Only one stretch of the records below should be repeated. It starts with the line containing "Cancel the setup wizard" and goes on through the line containing "Open the Helsebehov", exactly as written.
── Entries provided
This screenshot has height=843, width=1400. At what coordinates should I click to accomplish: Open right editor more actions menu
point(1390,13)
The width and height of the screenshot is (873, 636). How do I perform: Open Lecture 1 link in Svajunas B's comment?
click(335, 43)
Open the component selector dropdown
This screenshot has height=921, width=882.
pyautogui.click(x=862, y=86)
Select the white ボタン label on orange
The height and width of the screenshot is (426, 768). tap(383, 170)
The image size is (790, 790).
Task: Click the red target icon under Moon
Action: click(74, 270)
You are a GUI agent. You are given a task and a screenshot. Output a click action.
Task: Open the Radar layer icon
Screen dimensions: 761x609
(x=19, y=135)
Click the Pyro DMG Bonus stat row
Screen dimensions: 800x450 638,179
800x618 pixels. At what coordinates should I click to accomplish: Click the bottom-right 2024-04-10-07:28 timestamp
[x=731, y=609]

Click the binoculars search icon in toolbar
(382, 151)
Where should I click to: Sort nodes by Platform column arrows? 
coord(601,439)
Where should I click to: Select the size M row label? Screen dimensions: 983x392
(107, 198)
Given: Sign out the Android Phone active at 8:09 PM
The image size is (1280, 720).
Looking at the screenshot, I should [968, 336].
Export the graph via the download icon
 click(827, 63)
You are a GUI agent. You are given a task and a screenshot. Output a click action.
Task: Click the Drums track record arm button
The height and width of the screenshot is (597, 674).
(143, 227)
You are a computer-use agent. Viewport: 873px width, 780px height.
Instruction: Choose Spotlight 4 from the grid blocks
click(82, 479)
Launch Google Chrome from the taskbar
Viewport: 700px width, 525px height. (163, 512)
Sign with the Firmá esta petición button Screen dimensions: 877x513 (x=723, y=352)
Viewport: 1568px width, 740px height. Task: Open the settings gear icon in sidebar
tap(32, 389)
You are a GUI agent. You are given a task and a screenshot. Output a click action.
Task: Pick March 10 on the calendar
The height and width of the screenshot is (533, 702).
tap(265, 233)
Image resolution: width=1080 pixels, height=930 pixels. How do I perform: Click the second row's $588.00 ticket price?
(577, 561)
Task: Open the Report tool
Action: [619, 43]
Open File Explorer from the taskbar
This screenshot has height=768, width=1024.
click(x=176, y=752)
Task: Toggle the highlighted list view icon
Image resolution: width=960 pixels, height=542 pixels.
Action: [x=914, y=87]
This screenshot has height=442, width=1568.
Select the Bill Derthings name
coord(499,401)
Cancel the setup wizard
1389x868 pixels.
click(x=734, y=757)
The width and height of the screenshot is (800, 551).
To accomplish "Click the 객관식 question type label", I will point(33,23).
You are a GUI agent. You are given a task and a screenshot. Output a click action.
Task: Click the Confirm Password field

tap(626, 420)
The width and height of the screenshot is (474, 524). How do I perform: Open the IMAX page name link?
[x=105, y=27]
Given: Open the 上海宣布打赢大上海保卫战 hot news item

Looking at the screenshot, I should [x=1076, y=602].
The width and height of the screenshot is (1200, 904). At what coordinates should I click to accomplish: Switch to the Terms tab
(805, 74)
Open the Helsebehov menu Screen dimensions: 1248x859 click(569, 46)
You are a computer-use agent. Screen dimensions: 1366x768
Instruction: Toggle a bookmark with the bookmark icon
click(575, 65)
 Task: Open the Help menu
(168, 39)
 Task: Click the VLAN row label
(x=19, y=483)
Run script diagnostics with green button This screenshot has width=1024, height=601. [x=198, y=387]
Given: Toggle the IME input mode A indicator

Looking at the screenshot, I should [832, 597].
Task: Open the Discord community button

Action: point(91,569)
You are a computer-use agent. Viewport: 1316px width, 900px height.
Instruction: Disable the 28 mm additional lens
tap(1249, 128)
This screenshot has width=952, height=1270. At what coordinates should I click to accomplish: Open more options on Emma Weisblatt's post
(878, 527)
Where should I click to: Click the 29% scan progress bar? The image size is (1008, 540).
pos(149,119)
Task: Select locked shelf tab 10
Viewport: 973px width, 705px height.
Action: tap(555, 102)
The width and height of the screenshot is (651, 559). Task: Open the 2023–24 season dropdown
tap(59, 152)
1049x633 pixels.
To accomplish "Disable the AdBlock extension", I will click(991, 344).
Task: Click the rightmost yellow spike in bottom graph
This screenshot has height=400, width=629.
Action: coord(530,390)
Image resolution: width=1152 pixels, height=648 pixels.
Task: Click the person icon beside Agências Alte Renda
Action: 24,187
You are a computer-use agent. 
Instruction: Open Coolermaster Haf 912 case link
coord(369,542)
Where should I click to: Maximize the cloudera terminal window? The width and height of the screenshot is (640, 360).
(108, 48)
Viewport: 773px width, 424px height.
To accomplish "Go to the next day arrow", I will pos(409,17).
────
▶ _Finished exercise_
Cancel the setup wizard
1389x868 pixels.
click(x=734, y=757)
The width and height of the screenshot is (800, 551).
To accomplish "Click the 객관식 question type label", I will point(33,23).
You are a GUI agent. You are given a task and a screenshot. Output a click action.
Task: Click the Confirm Password field

tap(626, 420)
The width and height of the screenshot is (474, 524). How do I perform: Open the IMAX page name link?
[x=105, y=27]
Given: Open the 上海宣布打赢大上海保卫战 hot news item

Looking at the screenshot, I should [x=1076, y=602].
The width and height of the screenshot is (1200, 904). At what coordinates should I click to accomplish: Switch to the Terms tab
(805, 74)
Open the Helsebehov menu Screen dimensions: 1248x859 click(569, 46)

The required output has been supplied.